Una vez más cambiaba el encuadre, la calidad de la imagen mermada. El alcalde, un hombre alto y con un rostro franco que transmitía la sensación de vibrar de ansiedad al tiempo que irradiaba firmeza y confianza, estaba iluminado por las luces blancas de las cámaras, que así combatían el contraluz de llamas desbocadas a sus espaldas. En ese momento de confusión y emergencia había hecho pocos comentarios sobre lo que acababa de ocurrir.

«No es posible por el momento hacer un balance y sacar conclusiones. Sólo una cosa puedo prometer como alcalde a mis conciudadanos y como estadounidense a mis compatriotas. Si hay uno o más responsables de este execrable acto, han de saber que para ellos no habrá escapatoria. Su ferocidad y su infamia tendrán el castigo que merecen.»

Otra vez el cronista en directo desde un espacio que para mucha gente ya no sería el mismo.

«Por el momento es todo desde el Lower East Side de Nueva York. Una conferencia de prensa está prevista para los próximos minutos.
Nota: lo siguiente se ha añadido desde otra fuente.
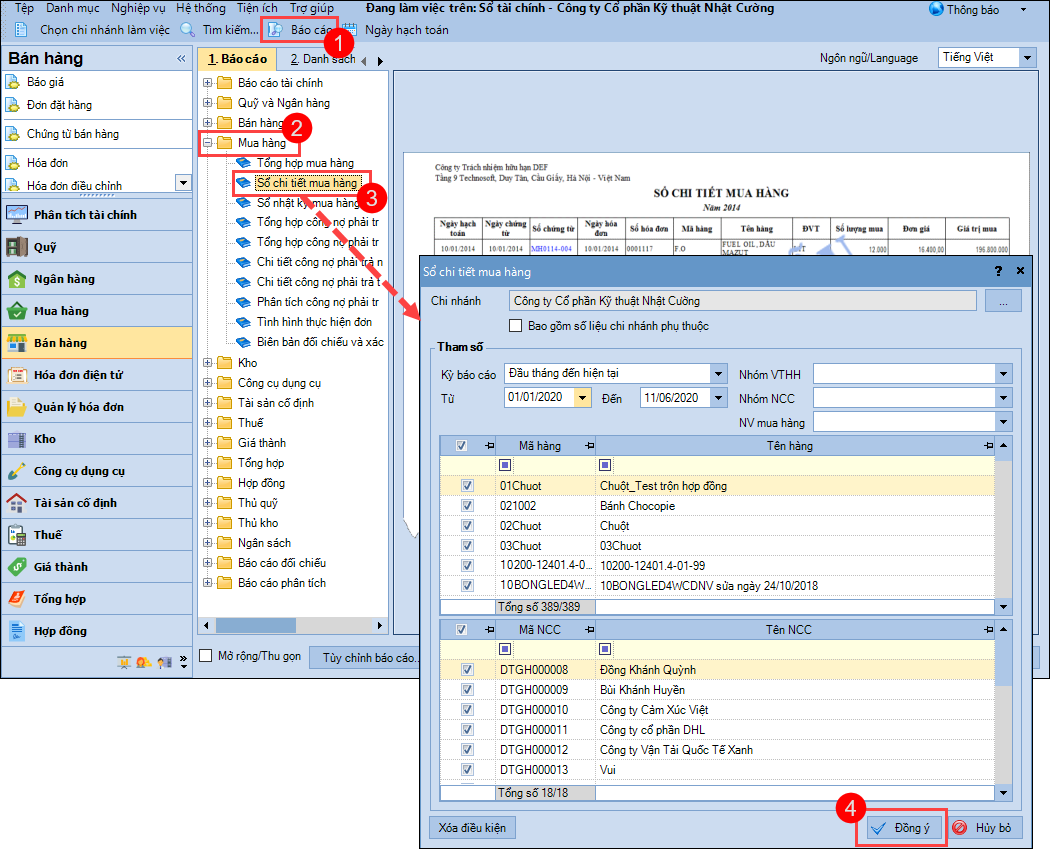Click the Giá thành sidebar icon
Image resolution: width=1050 pixels, height=849 pixels.
(x=17, y=567)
Informaremos de inmediato si se produjeran novedades.»

La imagen y la respuesta de los presentadores del estudio llegaron al mismo tiempo que la llamada en el teléfono móvil, apoyado en una mesita junto a la butaca. El sacerdote quitó el audio del televisor y respondió. Del aparato surgió la voz ligeramente alterada por la emoción de Paul Smith, en anciano párroco de Saint Benedict.